## DESCRIPTION OF THE TASK
Copy out exactly the lines below that run from the one holding "This screenshot has width=658, height=418." to the one holding "Screen dimensions: 659x367", keeping both of those lines and no others.

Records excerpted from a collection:
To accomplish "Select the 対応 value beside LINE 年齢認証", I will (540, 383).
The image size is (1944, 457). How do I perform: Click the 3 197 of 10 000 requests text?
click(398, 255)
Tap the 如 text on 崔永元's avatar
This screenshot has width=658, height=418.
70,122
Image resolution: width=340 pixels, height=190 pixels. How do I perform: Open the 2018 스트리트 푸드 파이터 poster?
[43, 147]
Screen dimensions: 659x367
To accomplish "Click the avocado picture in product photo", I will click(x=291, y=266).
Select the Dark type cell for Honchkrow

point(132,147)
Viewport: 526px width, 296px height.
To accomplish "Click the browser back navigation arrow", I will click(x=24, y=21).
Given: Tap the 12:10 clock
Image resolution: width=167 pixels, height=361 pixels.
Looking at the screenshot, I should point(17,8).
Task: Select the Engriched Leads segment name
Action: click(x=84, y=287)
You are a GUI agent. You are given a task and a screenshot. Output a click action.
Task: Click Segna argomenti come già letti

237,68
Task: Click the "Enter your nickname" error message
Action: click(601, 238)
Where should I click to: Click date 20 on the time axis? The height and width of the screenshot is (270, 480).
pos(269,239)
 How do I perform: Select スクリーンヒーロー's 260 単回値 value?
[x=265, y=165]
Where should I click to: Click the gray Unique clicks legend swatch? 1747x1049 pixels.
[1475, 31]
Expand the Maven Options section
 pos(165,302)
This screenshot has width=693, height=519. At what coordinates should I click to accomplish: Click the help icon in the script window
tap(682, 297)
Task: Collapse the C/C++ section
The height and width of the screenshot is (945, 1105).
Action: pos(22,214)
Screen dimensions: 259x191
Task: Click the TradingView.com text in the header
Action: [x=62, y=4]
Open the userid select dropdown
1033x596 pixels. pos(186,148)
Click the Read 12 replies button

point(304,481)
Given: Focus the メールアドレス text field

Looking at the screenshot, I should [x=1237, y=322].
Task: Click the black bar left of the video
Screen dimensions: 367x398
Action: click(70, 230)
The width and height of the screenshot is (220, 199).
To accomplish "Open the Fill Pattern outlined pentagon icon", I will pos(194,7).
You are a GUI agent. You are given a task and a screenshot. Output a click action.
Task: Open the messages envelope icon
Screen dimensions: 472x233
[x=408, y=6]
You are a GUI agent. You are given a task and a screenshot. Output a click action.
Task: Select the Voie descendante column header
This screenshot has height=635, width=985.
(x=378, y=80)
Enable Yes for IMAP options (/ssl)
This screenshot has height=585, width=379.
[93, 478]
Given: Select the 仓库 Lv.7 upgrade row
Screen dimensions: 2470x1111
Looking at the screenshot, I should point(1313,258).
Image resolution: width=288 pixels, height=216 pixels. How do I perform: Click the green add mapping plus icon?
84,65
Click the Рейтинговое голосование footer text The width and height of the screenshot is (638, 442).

## RESULT OF THIS TASK
This screenshot has width=658, height=418.
70,122
Image resolution: width=340 pixels, height=190 pixels. How do I perform: Open the 2018 스트리트 푸드 파이터 poster?
[43, 147]
Screen dimensions: 659x367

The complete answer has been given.